Section 502(a) of the Labor-Management Reporting and Disclosure Act of 1959, as amended (LMRDA), and provisions of Section 7120 of the Civil Service Reform Act of 1978 (CSRA) establish bonding requirements for certain officers and employees of labor organizations. Every union covered by the LMRDA or the CSRA is subject to the bonding requirements except for unions whose property and annual receipts do not exceed $5,000 in value.
The required bonds are a type of insurance agreement which guarantees reimbursement to the union for any financial losses caused by fraudulent or dishonest acts by officers or employees, such as theft, embezzlement, or forgery. The bonding requirements are not based on the idea that particular individuals or organizations are inherently dishonest. Rather, bonding is required because experience has shown that when people are entrusted with the money or property of another, there will be instances when individuals will cause a loss through fraud or dishonesty. Bonding is therefore required to insure the union against such a loss.
The law provides that any person who "handles" union funds or property must be bonded for at least 10% of the funds handled during the union's preceding fiscal year up to a maximum of $500,000. An individual is considered to be "handling" union funds if his/her duties or authority provide access to union funds resulting in a significant risk of loss of funds if that person engages in fraudulent or dishonest acts. For example, a person who receives dues, fees, etc., from members is clearly "handling" union funds and therefore must be bonded. Also, however, any officer or employee who has authority to sign checks on the union's account is "handling" union funds and must be bonded even if he/she has no physical contact with the funds. Individuals who typically must be bonded include union officers (both elected and non-elected), employees such as business agents, trustees, key administrative and professional staff, and clerical personnel.
On the reverse is a detailed worksheet designed to assist you in computing the amount of bonding coverage required. A quick formula for computing the approximate amount of bonding coverage required is:
Liquid Assets + Total Receipts x 10%=Amount of coverage required per person
Liquid assets, for purposes of this formula, are those assets that are quickly and easily negotiable. Cash on hand, deposits in any type of financial institution, certificates of deposit, U.S. Treasury securities, corporate stocks and bonds, and accounts and loans receivable are common examples of liquid assets. Property of a relatively permanent nature, such as land, buildings, furniture, and fixtures is not a liquid asset.
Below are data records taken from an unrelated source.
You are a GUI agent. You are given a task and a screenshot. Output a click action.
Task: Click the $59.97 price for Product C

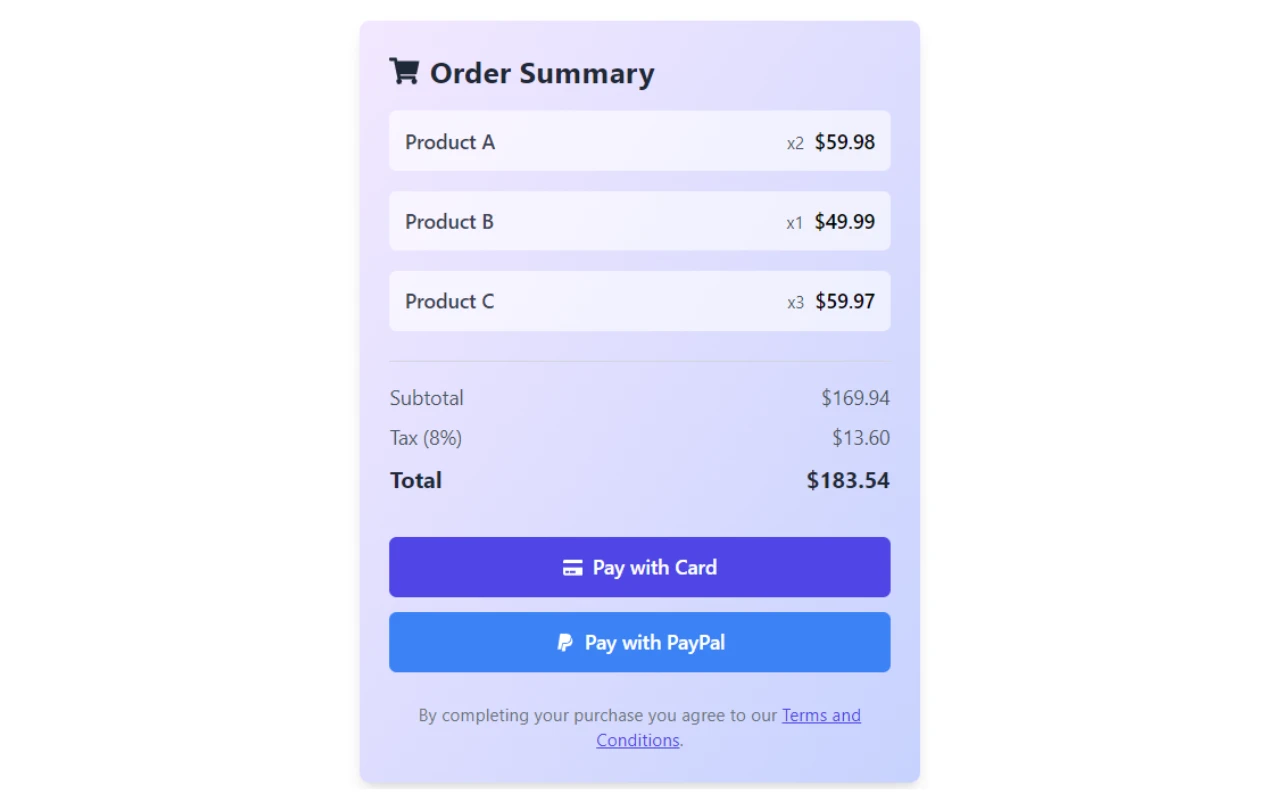[845, 301]
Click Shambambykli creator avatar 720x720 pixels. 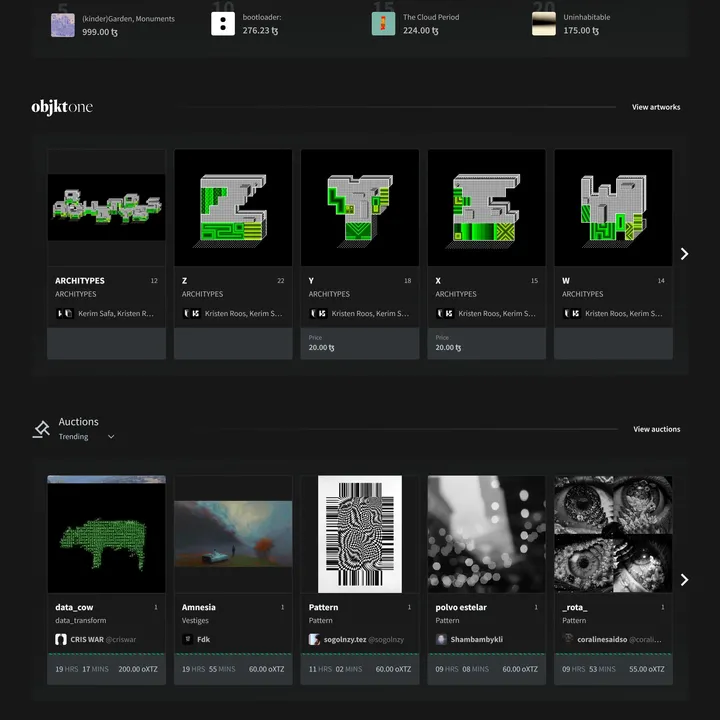[x=441, y=639]
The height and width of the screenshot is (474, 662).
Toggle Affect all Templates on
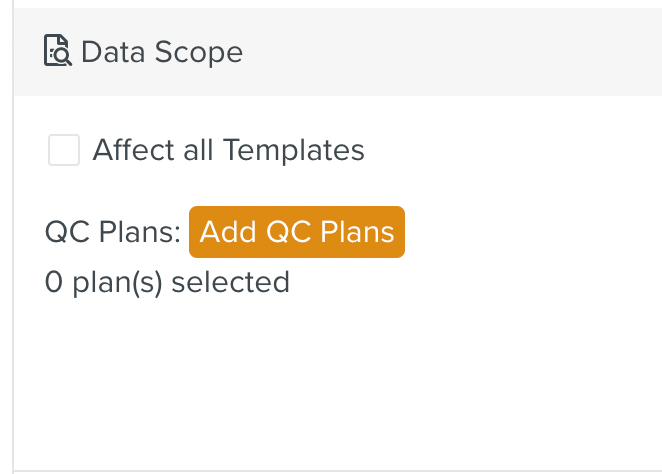coord(64,151)
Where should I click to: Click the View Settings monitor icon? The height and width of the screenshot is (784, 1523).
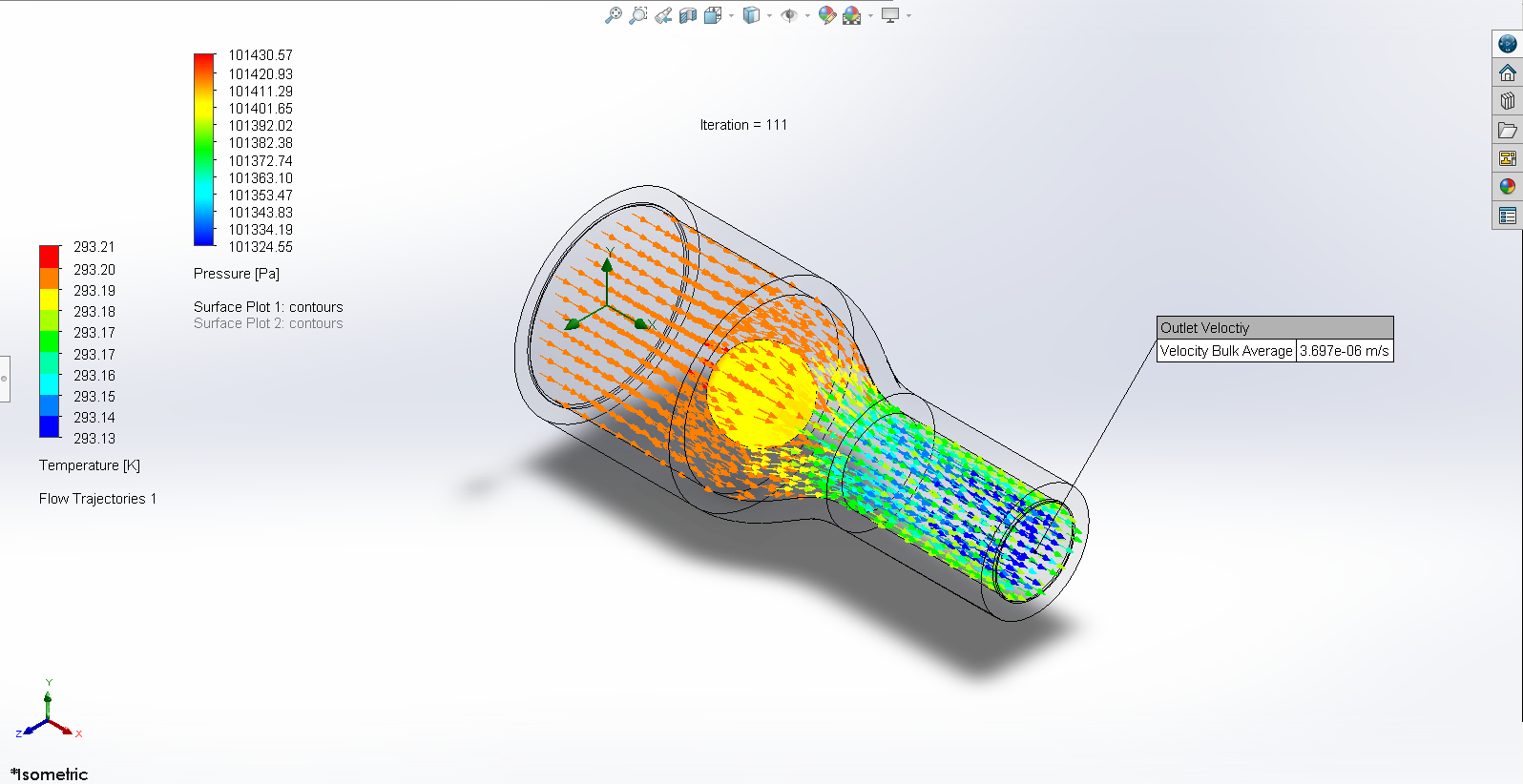(890, 15)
The required bond must be obtained from a company on the U.S. Treasury Department list of approved bonding companies. The companies know whether they are approved and your national or international union may be able to assist you. You can also obtain a copy of the list from the nearest OLMS office. In addition to the requirement of placing the bond with a company on the Treasury Department list, the law prohibits placing the bond through an agent or broker or with a company in which any union or any officer, agent, shop steward, or other union representative has any direct or indirect interest.
It is possible for a bond to cover more than one union. For example, many national or international unions obtain a bond covering both their organization and their affiliated unions. Contact your national or international union if you have any questions about whether your union is covered by such a bond.
The following checklist will help you stay in compliance with the bonding requirements:
- Refigure the amount of bonding coverage required for each fiscal year immediately after the close of the last fiscal year. (Figures required for the bonding computation must be compiled for your union's annual financial report Form LM-2, LM-3, or LM-4 as well.)
- If your union's bonding requirements have increased from the last year's coverage, obtain amended coverage immediately.
- Make sure every person who "handles" funds is covered. (The easiest way is to obtain standard "blanket" coverage for all persons who handle funds.)
- Make sure the company issuing the bond is on the U.S. Treasury Department list of approved companies.
If you have any questions about the bonding requirements or their application to your organization, contact the nearest OLMS office. Copies of an explanatory pamphlet, "Bonding Requirements Under the LMRDA and the CSRA," and the LMRDA bonding regulations, 29 CFR Part 453, are also available from the nearest OLMS office.
Additional Tips for International Unions
National and international unions that purchase bonding coverage for their affiliates should examine the timetables established for affiliates to report the funds handled during the fiscal year. The amount of bonding coverage must be set at the start of each fiscal year. This can be of particular importance if the amount of bonding coverage must be increased because of an increase in the amount of funds handled during the fiscal year. The LMRDA prohibits any person who is inadequately bonded from receiving, handling, disbursing, or otherwise exercising custody or control of any of the labor organization's funds or property. Unless the parent organization requires each affiliate to report the amount of funds handled immediately after the close of the fiscal year and then promptly arranges for adequate bonding coverage if an increase is required, adequate coverage may lapse for several months or longer, which is a violation of the LMRDA.